Sunday, February 10, 2013

Amour -- true love in old age







Director: Michael Haneke, 2012 (PG-13)


Stephen Covey, in his best-selling book “The 7 Habits of Highly Effective People,” pointed out as one habit, begin with the end in mind. Haneke does this here. A Parisian apartment is being broken into by rescue workers, only to find an elderly woman lying serenely in death, adorned with beautiful flowers in her hair. Thus, we know there will be no happy ending. The story is how we arrive at this point.

Haneke’s latest film won the coveted Palm d’Or at the Cannes Film Festival and is up for the Best Picture Oscar. It is a story of love. But you could have figured that out from the French title. But this is no Hollywood love story, with spritely and sensual lovers. Most modern love stories focus on young people. Not kids, although Wes Anderson’s Moonrise Kingdom centered on adolescents experiencing love. Usually, the hero and heroine are in their twenties, sometimes their thirties. Beyond this and it is usually a dramatic comedy of extended virginity or parental problems. But Haneke takes a different tack. He addresses love at the other end of the spectrum: geriatric love, if you will. Powerful, but austere. Sensitive, yet sympathetic. Emotional without being sentimental. And he does it all without a true musical score. There are no violins to trigger a tear or two. Instead, we can hear what is happening as though it were our apartment. The only music we hear comes from a CD player in the living room or the piano when someone plays it.

After the credits, we find ourselves looking at an audience (from our own audience seat). A crowd of Parisiens is watching and listening to a piano concerto. Unless we are aficionados of French cinema, we probably cannot recognize any faces, and are not sure who to look at. But Haneke, as in many of his films, is giving us a voyeuristic view, one that he will use as we slowly invade the home of George (Jean-Louis Trintignant) and Anne (Emmanuelle Riva), the elderly couple in their eighties who are somewhere in the audience.

George and Anne are cultivated and cultured. Retired music teachers, they can appreciate the good things in life, such as this concert by a former pupil. How will their life and their love handle the tests of end time struggles?

Once we get to their apartment, that is where the film stays. At breakfast one day, Anne drifts off. She is unaware of George and anything else for several minutes. This is the first of several small strokes that begin the process of health degeneration that leads through paralysis to death.

The very ordinary moments of life become the means for George to demonstrate his love. With each step of deteriorating health, his love gets the opportunity to ascend correspondingly.

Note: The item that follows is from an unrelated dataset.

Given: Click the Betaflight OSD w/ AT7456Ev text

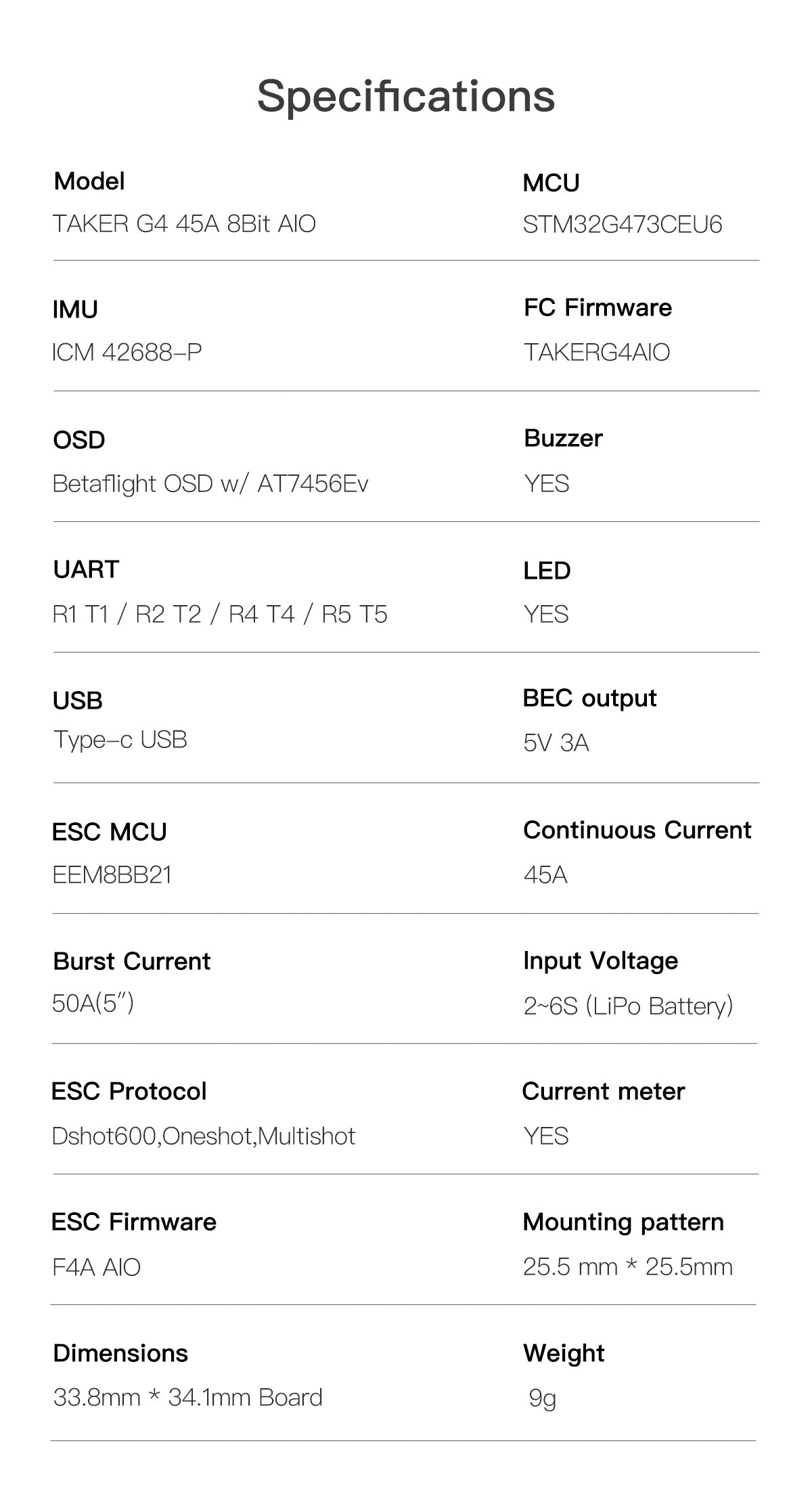Looking at the screenshot, I should click(x=210, y=484).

The atmosphere is somber. There is no magic pill, no medication that can help Anne improve. As she descends into the prison of her own immobile body, with communication becoming increasingly difficult, George faces conflict from his daughter, Eva (Isabelle Huppert). She wants a nurse to help or to have Anne put in a hospital or care home. George’s love, which comes out in his decision to care for her himself as much as possible, is misunderstood. And this shows clearly how hard it can be when others you care about think your path is the wrong one.

The film centers on love, a love that has lasted a lifetime. But it also centers on loss, a natural part of love and life. If we love, we will face loss at some point. It is almost inevitable. How we do so will likely be very personal, probably misconstrued, perhaps even unappreciated.

Some scenes stand out. The moment when the attacks begin was mentioned before. The first instance of bedwetting, leading to adult diapers is a clear transition point. The frustration that Eva feels when she cannot understand a word that Anne is trying to say.

Perhaps the most poignant snapshot involves a pigeon who has entered the apartment. The first time this happens, George is able to easily shoo it out. The next time, it is in the entry way, and evades George’s attempts to throw a blanket over it. But when he finally manages to do so, we wonder what he will do. Will he, in frustration harm it (as happened in Haneke’s earlier film, Cache)? But his gentle cooing in its ear, despite his immediate actions, convey the love that is still present even in the imminence of death.

Amour considers love in old age as valuable as love during the marriage. In contrast to the faithfulness George displays towards Anne, Eva mentions her husband’s infidelities, and says she still loves him even as she knows his dalliances continue.

There is no mention of religion in the whole movie. God is absent absolutely. But love is authored by God (“God is love” -- 1 Jn. 4:8). And the marriage relationship, created from the very beginning (Gen. 2:24) to bring man and woman into a loving communion that mirrors that of Christ and his church (Eph. 5:22-33), can only be sustained by self-giving love. George demonstrates this love, a form of agape love, even when it becomes sacrificial.

Despite the subtitles and the apparent lack of action, this film proves rewarding for the viewer ready invest some focused attention. It is worthy of its Oscar nominations. And Riva, now the oldest person ever nominated for a Best Actress Oscar (in the same year as Quvenzhane Wallis became the youngest person ever nominated in the same category at age 9 for Beasts of theSouthern Wild), gives commendable work in a role where she has to really work form within.

If you want a completely different perspective on what love is, find a screening of Amour.